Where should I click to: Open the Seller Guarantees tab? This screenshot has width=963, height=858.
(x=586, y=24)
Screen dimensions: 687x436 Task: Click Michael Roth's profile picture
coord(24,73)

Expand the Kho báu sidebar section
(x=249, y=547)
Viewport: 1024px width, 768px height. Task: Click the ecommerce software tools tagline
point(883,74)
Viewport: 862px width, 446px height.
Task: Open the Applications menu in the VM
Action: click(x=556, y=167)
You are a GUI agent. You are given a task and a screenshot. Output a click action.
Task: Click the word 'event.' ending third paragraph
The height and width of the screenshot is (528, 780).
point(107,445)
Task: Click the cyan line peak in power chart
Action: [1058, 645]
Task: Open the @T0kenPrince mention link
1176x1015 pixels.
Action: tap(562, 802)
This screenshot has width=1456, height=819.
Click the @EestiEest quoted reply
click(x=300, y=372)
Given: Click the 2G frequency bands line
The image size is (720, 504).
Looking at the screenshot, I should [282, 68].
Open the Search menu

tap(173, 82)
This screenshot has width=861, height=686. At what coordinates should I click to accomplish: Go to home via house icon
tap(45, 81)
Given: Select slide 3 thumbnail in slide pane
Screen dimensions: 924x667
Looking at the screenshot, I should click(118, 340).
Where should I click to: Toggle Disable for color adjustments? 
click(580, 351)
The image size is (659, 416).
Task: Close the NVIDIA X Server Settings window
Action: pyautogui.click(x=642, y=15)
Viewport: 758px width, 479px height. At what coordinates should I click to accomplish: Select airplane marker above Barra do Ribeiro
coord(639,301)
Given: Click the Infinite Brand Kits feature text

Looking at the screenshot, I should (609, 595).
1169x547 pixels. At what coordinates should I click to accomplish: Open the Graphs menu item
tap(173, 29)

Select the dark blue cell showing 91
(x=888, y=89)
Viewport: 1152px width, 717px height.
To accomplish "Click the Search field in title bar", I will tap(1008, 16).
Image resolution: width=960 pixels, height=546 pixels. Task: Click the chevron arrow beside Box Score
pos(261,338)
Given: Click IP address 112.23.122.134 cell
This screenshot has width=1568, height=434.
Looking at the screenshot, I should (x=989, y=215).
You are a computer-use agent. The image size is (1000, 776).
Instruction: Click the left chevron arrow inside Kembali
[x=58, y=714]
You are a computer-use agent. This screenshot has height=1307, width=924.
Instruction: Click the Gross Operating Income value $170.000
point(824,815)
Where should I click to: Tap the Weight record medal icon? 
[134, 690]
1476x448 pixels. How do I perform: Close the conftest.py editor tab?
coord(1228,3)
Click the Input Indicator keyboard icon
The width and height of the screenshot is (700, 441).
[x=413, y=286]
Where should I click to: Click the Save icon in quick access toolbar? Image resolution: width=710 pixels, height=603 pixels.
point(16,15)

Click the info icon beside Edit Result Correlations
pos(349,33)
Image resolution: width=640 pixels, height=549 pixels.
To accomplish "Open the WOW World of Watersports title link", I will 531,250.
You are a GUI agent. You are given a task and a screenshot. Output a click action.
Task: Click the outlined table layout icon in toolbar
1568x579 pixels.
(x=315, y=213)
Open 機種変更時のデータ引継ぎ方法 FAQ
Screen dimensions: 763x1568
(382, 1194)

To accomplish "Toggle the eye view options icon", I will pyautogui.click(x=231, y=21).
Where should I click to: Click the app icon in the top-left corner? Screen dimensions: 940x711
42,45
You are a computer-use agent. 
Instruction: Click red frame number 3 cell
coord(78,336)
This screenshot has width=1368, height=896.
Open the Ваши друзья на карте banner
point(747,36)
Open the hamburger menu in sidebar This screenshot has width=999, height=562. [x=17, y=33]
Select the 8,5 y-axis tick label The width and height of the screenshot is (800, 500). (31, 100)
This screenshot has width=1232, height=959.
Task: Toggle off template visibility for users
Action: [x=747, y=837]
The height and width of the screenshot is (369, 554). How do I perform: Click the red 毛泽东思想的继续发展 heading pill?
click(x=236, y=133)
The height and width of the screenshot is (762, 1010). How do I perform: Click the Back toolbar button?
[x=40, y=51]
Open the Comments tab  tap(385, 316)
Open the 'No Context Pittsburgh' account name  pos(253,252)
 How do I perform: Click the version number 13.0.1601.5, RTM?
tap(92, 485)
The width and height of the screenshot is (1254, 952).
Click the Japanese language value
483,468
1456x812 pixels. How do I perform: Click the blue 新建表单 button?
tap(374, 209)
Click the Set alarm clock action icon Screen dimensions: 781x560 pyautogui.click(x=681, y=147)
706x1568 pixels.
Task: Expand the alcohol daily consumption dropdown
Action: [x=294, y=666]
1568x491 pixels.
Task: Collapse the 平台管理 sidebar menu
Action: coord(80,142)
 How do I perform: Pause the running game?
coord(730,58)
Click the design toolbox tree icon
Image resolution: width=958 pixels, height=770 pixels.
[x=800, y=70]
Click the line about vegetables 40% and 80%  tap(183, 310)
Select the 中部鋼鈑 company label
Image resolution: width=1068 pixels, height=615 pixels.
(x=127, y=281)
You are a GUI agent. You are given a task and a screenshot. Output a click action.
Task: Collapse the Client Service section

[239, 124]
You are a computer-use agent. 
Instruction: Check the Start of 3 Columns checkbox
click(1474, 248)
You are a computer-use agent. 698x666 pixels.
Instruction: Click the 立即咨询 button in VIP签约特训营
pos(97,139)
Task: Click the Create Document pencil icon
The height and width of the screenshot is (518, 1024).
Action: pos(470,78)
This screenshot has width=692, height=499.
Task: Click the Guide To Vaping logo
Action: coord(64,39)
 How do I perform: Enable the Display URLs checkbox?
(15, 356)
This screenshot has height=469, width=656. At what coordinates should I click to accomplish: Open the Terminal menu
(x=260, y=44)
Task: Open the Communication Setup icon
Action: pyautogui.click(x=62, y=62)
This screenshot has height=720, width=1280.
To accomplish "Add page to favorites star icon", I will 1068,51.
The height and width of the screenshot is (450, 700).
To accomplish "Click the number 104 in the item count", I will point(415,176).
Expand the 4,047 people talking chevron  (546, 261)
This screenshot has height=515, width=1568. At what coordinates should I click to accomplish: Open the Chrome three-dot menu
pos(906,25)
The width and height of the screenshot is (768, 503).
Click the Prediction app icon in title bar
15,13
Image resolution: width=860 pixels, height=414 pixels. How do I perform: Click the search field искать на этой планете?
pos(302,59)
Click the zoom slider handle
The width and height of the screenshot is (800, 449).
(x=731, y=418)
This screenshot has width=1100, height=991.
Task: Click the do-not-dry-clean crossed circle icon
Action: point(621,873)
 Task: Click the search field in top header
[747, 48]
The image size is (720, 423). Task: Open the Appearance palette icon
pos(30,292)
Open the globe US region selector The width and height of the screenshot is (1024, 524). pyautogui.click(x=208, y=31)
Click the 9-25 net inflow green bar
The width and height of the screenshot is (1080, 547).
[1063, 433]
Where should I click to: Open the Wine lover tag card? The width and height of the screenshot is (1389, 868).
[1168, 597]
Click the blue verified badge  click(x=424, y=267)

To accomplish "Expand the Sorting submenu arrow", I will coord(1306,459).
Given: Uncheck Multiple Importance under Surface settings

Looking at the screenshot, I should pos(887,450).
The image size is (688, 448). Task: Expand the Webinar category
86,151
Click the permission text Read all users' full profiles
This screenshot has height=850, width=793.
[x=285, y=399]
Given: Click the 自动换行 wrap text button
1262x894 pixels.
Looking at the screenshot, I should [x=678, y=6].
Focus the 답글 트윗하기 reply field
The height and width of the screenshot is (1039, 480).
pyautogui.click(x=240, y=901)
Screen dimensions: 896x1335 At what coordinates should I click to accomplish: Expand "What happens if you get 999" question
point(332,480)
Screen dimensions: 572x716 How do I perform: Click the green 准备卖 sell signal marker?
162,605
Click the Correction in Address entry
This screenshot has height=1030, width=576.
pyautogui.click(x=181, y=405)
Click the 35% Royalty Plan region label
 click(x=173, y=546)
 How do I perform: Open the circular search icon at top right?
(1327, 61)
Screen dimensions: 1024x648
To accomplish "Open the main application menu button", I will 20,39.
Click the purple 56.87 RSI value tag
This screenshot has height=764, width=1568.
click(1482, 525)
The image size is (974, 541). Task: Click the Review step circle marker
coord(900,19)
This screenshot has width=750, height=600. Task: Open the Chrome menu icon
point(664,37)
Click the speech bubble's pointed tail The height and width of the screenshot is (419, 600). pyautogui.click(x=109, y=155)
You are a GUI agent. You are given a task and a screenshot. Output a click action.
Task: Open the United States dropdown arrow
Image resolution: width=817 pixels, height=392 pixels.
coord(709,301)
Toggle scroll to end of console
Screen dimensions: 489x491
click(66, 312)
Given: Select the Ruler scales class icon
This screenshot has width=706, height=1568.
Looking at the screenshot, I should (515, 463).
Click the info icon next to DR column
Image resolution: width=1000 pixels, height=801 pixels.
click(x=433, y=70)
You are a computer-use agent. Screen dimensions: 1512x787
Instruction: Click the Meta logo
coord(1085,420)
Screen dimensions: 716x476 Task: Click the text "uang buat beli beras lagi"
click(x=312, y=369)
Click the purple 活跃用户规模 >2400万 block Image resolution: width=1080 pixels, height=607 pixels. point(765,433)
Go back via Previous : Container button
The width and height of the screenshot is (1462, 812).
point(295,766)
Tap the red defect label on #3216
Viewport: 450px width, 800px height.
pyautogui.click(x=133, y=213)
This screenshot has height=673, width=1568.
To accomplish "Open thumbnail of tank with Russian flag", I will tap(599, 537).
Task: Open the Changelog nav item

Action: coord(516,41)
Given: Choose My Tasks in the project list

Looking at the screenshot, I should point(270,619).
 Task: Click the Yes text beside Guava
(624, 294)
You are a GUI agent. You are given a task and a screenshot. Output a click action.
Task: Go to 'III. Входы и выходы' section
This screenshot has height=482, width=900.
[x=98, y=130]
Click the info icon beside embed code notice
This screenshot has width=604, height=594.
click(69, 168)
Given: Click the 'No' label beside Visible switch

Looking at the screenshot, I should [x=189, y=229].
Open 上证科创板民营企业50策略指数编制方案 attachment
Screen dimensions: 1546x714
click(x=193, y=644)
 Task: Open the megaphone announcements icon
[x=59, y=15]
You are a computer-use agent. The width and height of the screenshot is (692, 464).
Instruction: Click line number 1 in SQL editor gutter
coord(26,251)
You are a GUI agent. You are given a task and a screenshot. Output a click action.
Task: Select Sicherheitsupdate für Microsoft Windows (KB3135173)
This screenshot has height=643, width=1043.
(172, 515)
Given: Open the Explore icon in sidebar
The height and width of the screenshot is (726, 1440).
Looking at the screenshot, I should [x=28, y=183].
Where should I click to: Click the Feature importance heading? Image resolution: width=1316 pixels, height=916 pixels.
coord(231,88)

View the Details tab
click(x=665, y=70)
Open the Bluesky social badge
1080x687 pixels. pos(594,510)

- - -

## AIM OF THE TASK
Extract every line above containing the word "computer".

## OUTPUT BELOW
You are a computer-use agent. The image size is (1000, 776).
You are a computer-use agent. This screenshot has height=1307, width=924.
You are a computer-use agent. 
You are a computer-use agent. 
You are a computer-use agent. 698x666 pixels.
You are a computer-use agent. Screen dimensions: 1512x787
You are a computer-use agent. The width and height of the screenshot is (692, 464).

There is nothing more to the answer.